*DIRECTIONS FOR THIS TASK*: Everything in the entries except the pictures should be copied exactly.

*SOURCE DATA*:
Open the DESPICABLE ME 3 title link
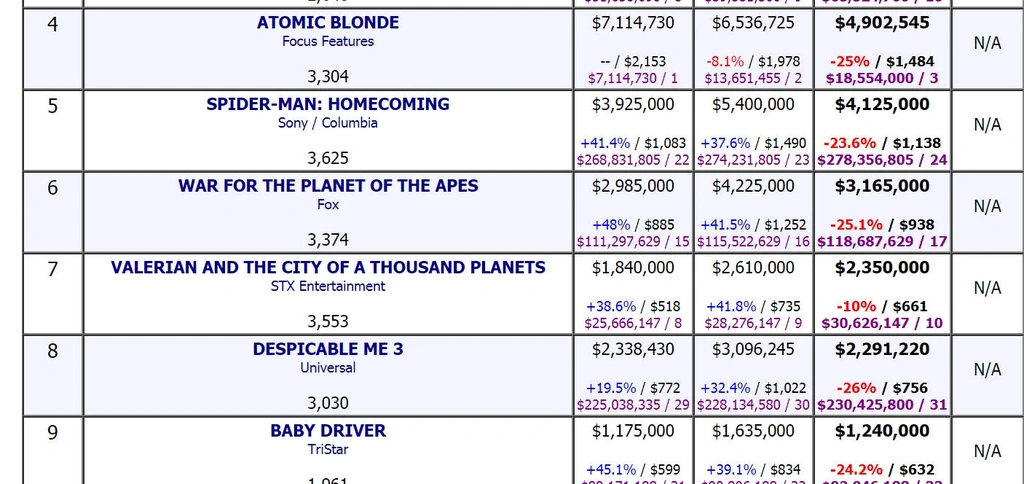328,350
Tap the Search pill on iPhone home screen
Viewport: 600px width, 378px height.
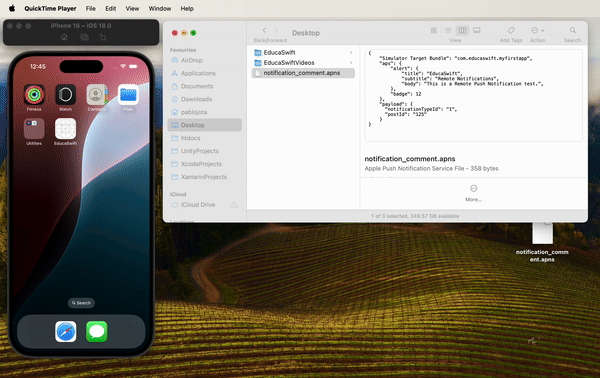(81, 303)
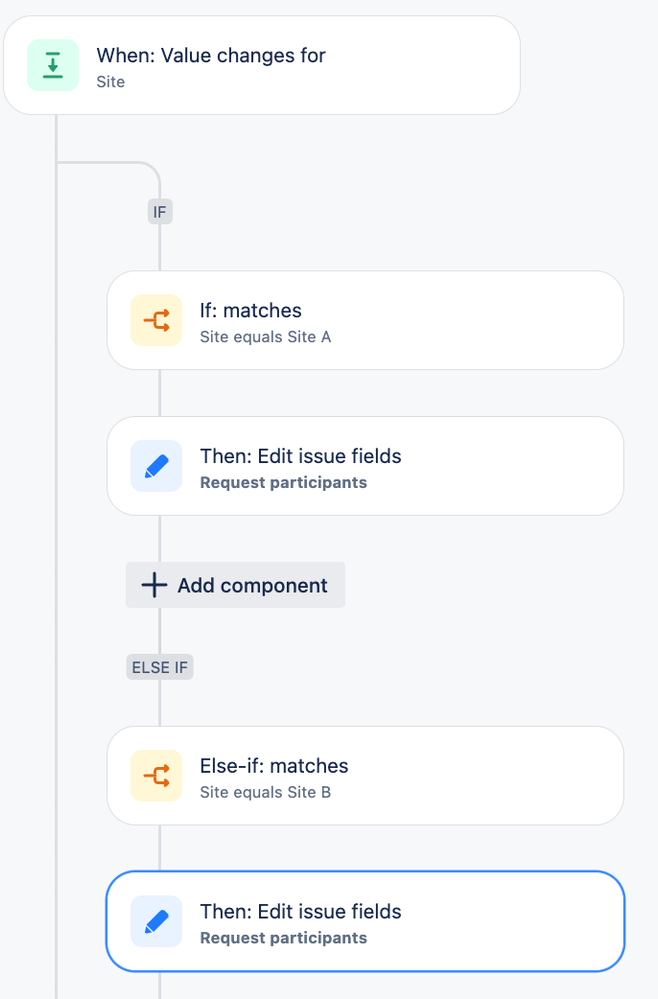Viewport: 658px width, 999px height.
Task: Click the Add component button
Action: (234, 584)
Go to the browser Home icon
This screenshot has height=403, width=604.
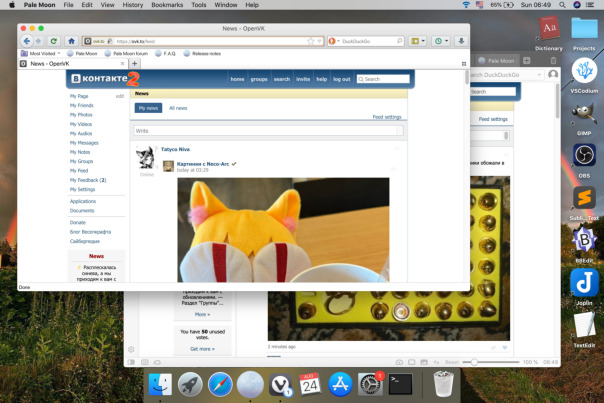pyautogui.click(x=71, y=41)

*TASK RESULT*:
Open the DESPICABLE ME 3 title link
328,350
Tap the Search pill on iPhone home screen
Viewport: 600px width, 378px height.
(81, 303)
Viewport: 658px width, 999px height.
Task: Click the Add component button
Action: (234, 584)
Go to the browser Home icon
This screenshot has height=403, width=604.
pyautogui.click(x=71, y=41)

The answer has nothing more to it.